Year Three of the rebuild officially launches on Friday, with the opener against Evergreen State. Can Utah take the next step? Can they return to a level of success Ute fans once used to take for granted?
Krystkowiak loves his team's added depth and athleticism. The players have openly talked about qualifying for the postseason. The recruiting class has been lauded by national analysts.
Yet, this team may still be a year away.
There's no question that the talent in the program is better. But the rest of the Pac-12 is improved, too. Arizona is a top-10 team nationally. UCLA will again be loaded under new coach Steve Alford. Stanford has one of its best teams in a decade, and Colorado expects to contend.
"We're hopeful that we can really make some headway this season," Krystkowiak said. "The team has worked hard over the summer and it's a team that wants to be good. But the time for talk is over. Whatever we do, we have to go out and prove it. Things are about to get really competitive quickly. We're going to have to be ready."
There are question marks for the Utes.
In his last season of eligibility, Jason Washburn blossomed into one of the better centers in the Pac-12. Utah can replace his scoring. Replacing his defense and ability to protect the rim is another matter.
Senior Renan Lenz will get the first crack at replacing what Washburn provided. The 6-foot-9 Brazilian is much improved from last year. Jeremy Olsen and Dallin Bachynski will receive time in the pivot as well.
Sophomore Brandon Taylor is back at guard. Junior Dakari Tucker will start at small forward alongside Loveridge. His shooting could prove vital to Utah's hopes.
The Utes are still flying mostly under the radar.

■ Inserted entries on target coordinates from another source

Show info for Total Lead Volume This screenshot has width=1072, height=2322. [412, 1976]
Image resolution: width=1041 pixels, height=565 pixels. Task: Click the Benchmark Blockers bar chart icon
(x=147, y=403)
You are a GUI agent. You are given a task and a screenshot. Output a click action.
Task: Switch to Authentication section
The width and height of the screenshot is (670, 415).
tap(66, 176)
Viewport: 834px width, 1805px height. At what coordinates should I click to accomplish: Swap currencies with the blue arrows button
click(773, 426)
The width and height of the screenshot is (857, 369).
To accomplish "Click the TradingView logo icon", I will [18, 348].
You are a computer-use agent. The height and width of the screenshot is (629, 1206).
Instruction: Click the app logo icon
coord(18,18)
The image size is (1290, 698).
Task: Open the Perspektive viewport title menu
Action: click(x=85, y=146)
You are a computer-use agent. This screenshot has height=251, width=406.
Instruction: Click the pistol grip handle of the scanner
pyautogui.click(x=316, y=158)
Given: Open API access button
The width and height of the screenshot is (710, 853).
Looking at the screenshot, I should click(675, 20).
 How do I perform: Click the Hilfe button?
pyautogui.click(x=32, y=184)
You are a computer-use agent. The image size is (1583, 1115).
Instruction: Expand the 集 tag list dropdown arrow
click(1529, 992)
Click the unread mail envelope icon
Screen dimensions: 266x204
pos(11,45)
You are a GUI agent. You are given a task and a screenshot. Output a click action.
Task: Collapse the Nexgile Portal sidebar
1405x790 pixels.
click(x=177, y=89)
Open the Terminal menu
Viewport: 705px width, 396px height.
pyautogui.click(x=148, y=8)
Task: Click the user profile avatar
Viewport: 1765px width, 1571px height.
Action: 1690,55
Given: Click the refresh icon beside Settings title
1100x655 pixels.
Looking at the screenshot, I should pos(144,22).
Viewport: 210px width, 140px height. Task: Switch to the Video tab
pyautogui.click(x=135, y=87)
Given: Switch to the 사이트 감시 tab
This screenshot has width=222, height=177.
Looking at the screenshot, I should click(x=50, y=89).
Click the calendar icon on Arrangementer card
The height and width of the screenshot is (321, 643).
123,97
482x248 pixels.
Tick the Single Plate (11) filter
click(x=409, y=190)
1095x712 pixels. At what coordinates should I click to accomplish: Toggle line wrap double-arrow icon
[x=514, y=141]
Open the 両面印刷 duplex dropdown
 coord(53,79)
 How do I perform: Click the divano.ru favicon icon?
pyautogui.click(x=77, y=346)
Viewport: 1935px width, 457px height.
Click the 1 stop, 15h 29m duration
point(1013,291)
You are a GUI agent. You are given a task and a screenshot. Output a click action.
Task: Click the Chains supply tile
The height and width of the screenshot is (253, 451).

The Pac-12 media has picked Utah to finish ninth in the league a sign of respect for what the team accomplished last year. But nationally, most outlets, including ESPN, have the Utes targeted for another last-place finish.
"I don't think people know what we have this year," Wright said. "There's a lot of talent on this team. We just have to stay together and play great defense. That's what it's going to take to be successful."
Utah men's basketball schedule
Friday Evergreen State, 6 p.m.
Nov. 15 UD-Davis, 8 p.m.
Nov. 21 Grand Canyon, 7:30 p.m.
Nov. 22 Lamar, 7 p.m.
Nov. 23 Savannah State, TBA
Nov. 27 Ball State, 8 p.m.
Dec. 3 at Boise State, 8:05 p.m.
Dec. 7 Fresno State, 3 p.m.
Dec. 10 Idaho State, 7 p.m.
Dec. 14 BYU, 8 p.m.
Dec. 19 Texas State, 7 p.m.
Dec. 28 St. Katherine, 2 p.m.
Jan. 2 Oregon, 6 p.m.
Jan. 4 Oregon State, 2 p.m.
Jan. 8 at Washington, 9 p.m.
Jan. 12 at Washington State, 5 p.m.
Jan. 16 USC, 8 p.m.
Jan. 18 UCLA, 2 p.m.
Jan. 23 at Arizona State, 7 p.m.
Jan. 26 at Arizona, 6 p.m.
Feb. 1 at Colorado, 12 p.m.
Feb. 6 Washington, 7 p.m.
Feb. 8 Washington State, 6 p.m.
Feb. 13 at USC, 8:30 p.m.
Feb. 15 at UCLA, 3 p.m.
Feb. 19 Arizona, 8 p.m.
Feb. 23 Arizona State, 6 p.m.
Mar. 1 Colorado, 12 p.m.
Mar. 5 at California, 9 p.m.
Mar. 8 at Stanford, 3:30 p.m.
Mar. 12-15 Pac-12 Tournament
Best case • The Utes find some consistent play in the middle, complementing what looks like a strong outside game. The departure of center Jason Washburn has left a large hole in the middle. If the bigs particularly Renan Lenz come through, the Utes will win their share.
Worst case • The big men falter, reducing Utah to a perimeter team. Or Jordan Loveridge or Delon Wright goes down with serious injury. After winning 15 games last year, anything short of that will be deemed a failure. Getting to a postseason tournament any postseason tournament is almost a must.
Watch out for • Delon Wright may be the best guard Utah's had in quite a while. At 6-foot-5, the junior can play all three perimeter positions. He's the younger brother of Portland Trail Blazer Dorell Wright, and he's as talented as any newcomer in the Pac-12 not named Aaron Gordon.